Lemmings? Hamsters? ELEPHANTS? The FUCK???
Previous - this entry written on April 24, 2004 at 8:41 am - Next


Yes, this is the Weekend Of LAN Games for Ryan, which means that I'll be trying to get my old computer arranged and functional (or more likely, begging Ryan to do it before he disappears with his). If it doesn't work right, I'm lazy, earthquakes hit, or whatever, I'll be offline from about 2:00 this afternoon until some point Monday. *blinkblink* Problems have occurred. People will be blamed.

Err.

It's not even 9:00 and I'm awake... this is mostly 'cos I am out of earplugs and so was quite perfectly able to hear Ryan's alarm going off, every stray sound from the rest of the house, etc. No, I didn't sleep well - my dreams were a cross between a REALLY weird furryporn focusing on lions attempting to date hamsters to save themselves in a Human world gone horribly wrong... or was it lemmings they were dating? Fish, there was that, and it kept fading out into what was alternately a live-action Japanese-style dating game and a weird dating game involving royalty and a LOT of tacky gold-ish rings. So there was that, there was the weird almost-asleep two hour span BEFORE I actually went to bed that was all funky and odd, and there is the fact that I haven't found breakfast yet.

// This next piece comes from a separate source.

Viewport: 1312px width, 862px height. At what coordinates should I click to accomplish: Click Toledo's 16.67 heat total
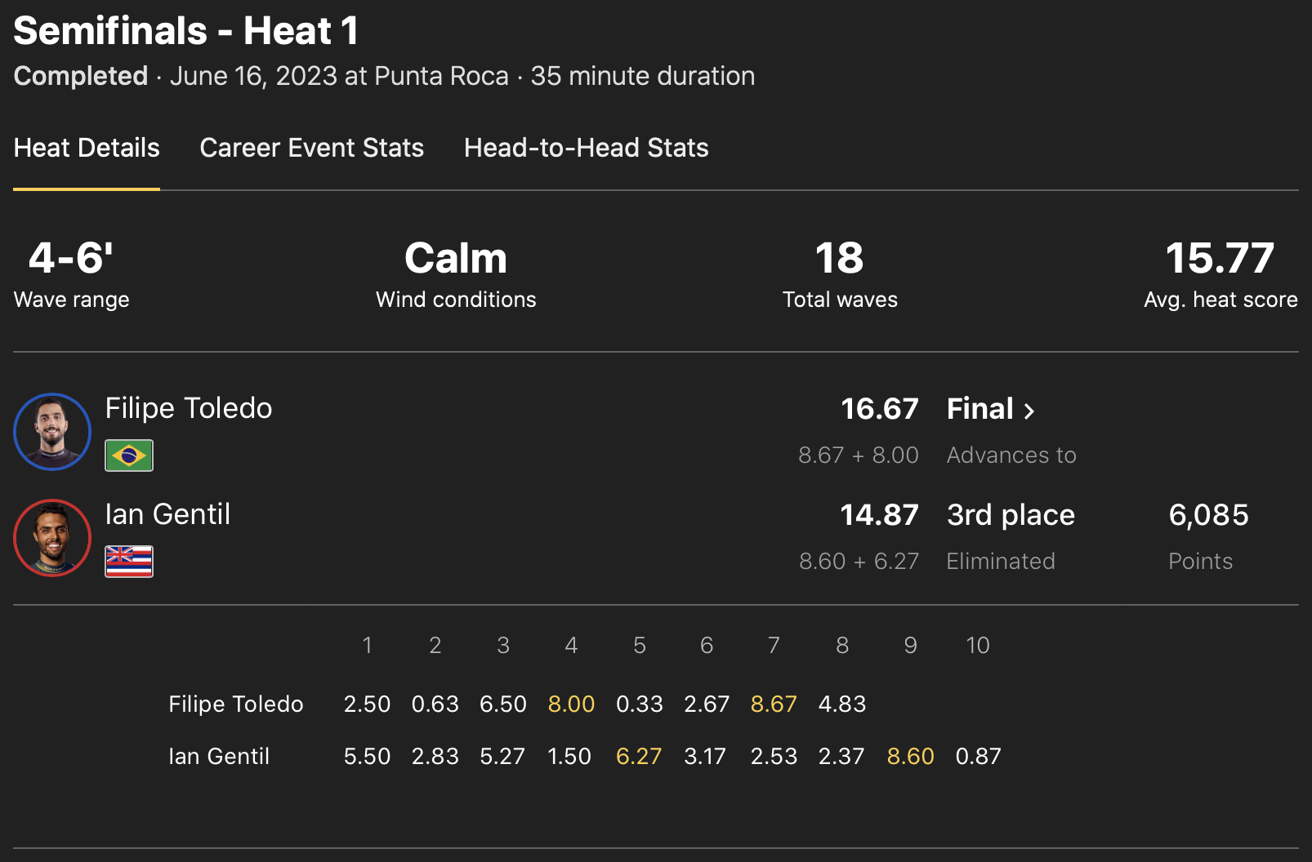tap(879, 409)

Not that this really will make much difference.

Also, I am realizing that this entry is even less coherant than most, despite making perfect sense in my head. Odd. I think I need some caffeine - that would do the trick. Hrm.

Nobody would listen to me when I was responsible for producing the lion-porn, they all wanted to go hang out with the elephants instead of actively hunting through the walls for the kittens Liadon hid, or arguing with the stupid chica who kept trying to make food out of shaved nuts (like peanuts, walnuts, etc, you sick bastard) and candied fruit. This would have been rational for her to attempt except she was making things like hamburgers, steak, tossed salad... yeah.

I really don't understand my dreams. Freud would be terrified.

Also, dammit, there's a good half a shake left here on the desk and I know it's not mine... Ryan, you wasted half a large Coffee People happiness. Tsk.